Any event as this leaves a nation... the world... reeling and in shock. And us, most definitely.
We have grieved the impacts of such evil from afar in the past, today we leave flowers resting on our own land.

My hypervigilance is through the roof. I suppose that's to be expected.

I am so lucky that myself, my family, and my friends are safe. But at the same time, I feel immense guilt. My brain keeps creating mental depictions, where with a different combination of place and time, it is us that were there.

I really hate my brain sometimes.
 
So this has happened in your back yard and you have a right to be shocked and disturbed by this attack.

However keep it all in perspective and yes, recognise that this is your brain doing a lot of what if's instead of settling in the reality.

You are safe, your friends and family are safe. That's all you can do. The rest is up to all of the authorities to work through.

Everything that has been released to the media thus far indicates the authorities have arrested all of those involved and it was a very specific attack. So it would appear that there is no ongoing danger. That is the reality. It is coincidence that you were discussing the safe place NZ is. That discussion didn't put you any closer to the terrorists.

As shocking as it is and you certainly must be so shocked, the more oxygen you give to terrorists by being frightened, hypervigilant etc., the more the terrorists succeeds.

Rest easy bellbird.
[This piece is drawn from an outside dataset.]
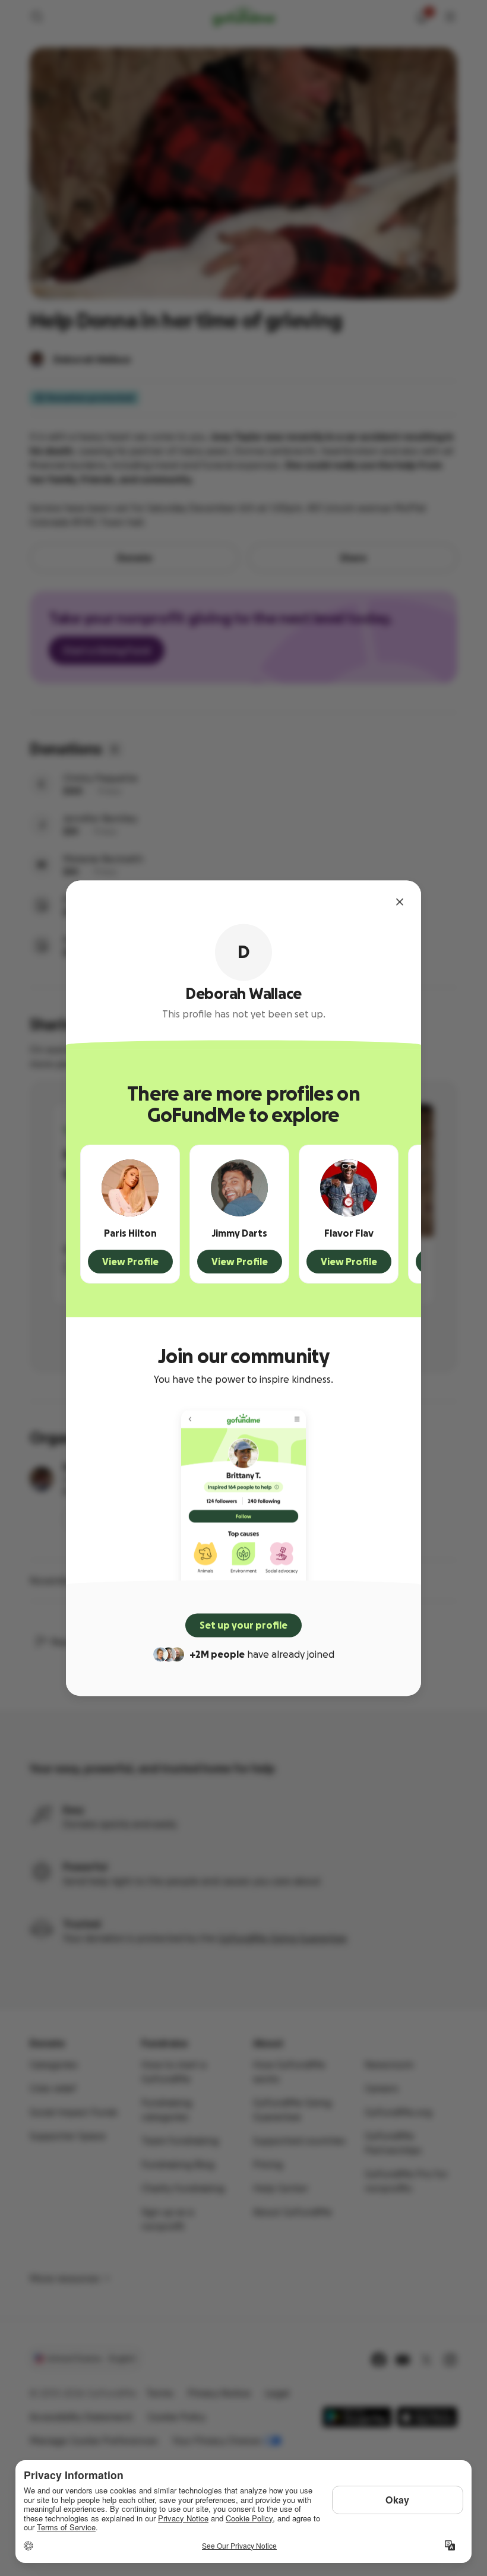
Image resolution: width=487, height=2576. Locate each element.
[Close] (400, 902)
You have just got out of hospital and have so much to do and look forward to. :hug:
 
Yes--living positive lives is the best way to make the terrorists lose. I know that we have people on the forum from around the world, with all types of politics, religion or no religion, age, sexual orientation, gender identity, etc. And despite the dysregulation we bring to the table, this forum is a beautiful place.

Well said, Wendell, this is a place like no other!